┏━━

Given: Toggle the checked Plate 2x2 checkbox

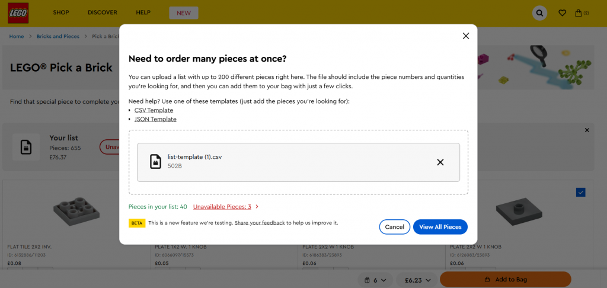Looking at the screenshot, I should pyautogui.click(x=580, y=192).
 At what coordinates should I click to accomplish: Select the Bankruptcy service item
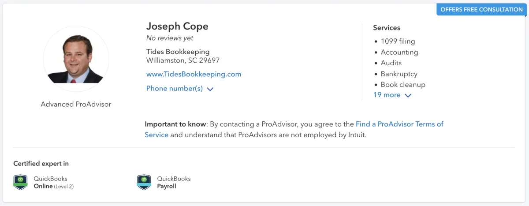(399, 74)

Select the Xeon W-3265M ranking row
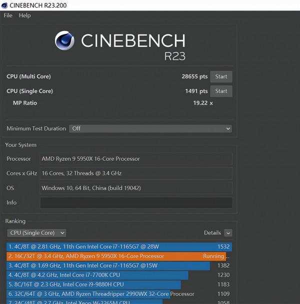[x=119, y=302]
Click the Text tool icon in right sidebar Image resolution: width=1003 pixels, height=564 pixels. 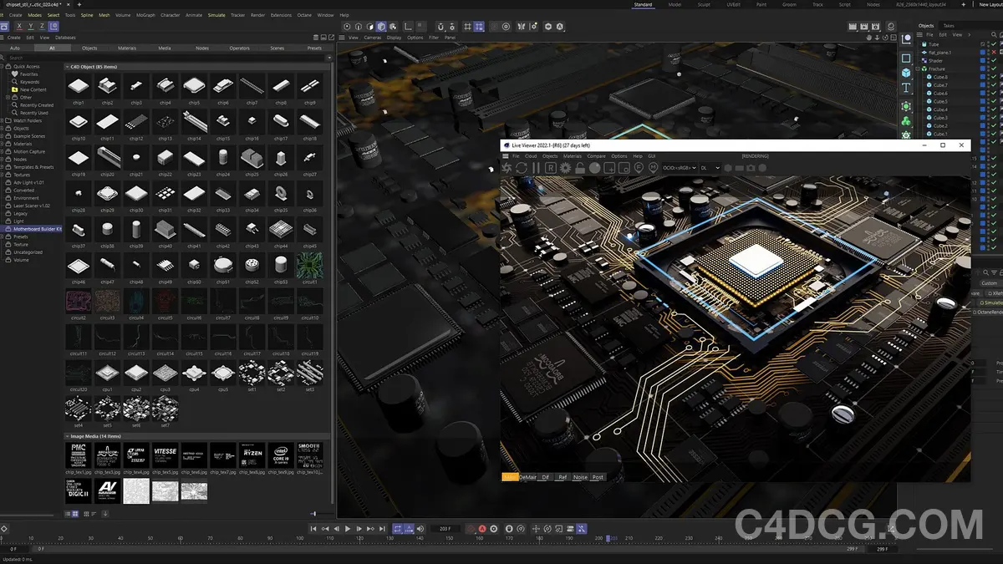[x=906, y=89]
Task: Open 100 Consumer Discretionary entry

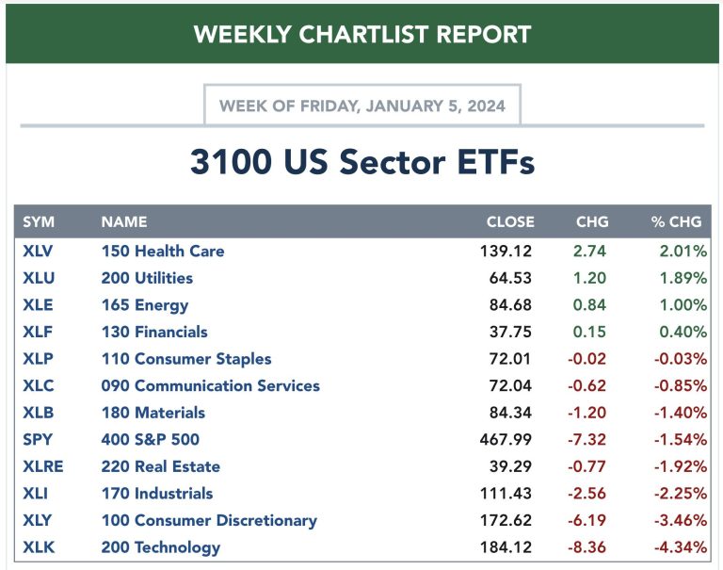Action: coord(209,520)
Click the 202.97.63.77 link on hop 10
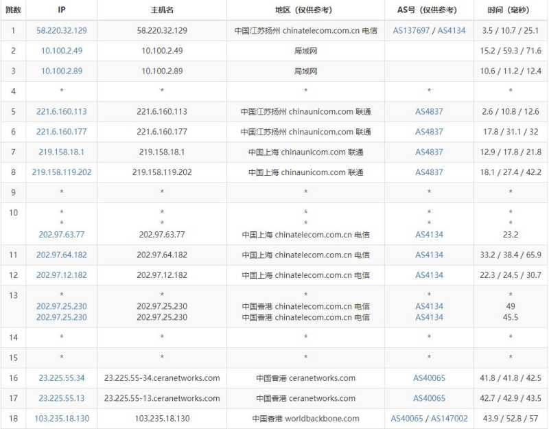The height and width of the screenshot is (429, 549). pos(60,234)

┗━━

Beginning with the line that holds "Task: Open 100 Consumer Discretionary entry", write out exactly the lines down to the end of the material above, and no others. Pictures are not part of the copy.

Task: Open 100 Consumer Discretionary entry

Action: coord(209,520)
Click the 202.97.63.77 link on hop 10
The height and width of the screenshot is (429, 549). pos(60,234)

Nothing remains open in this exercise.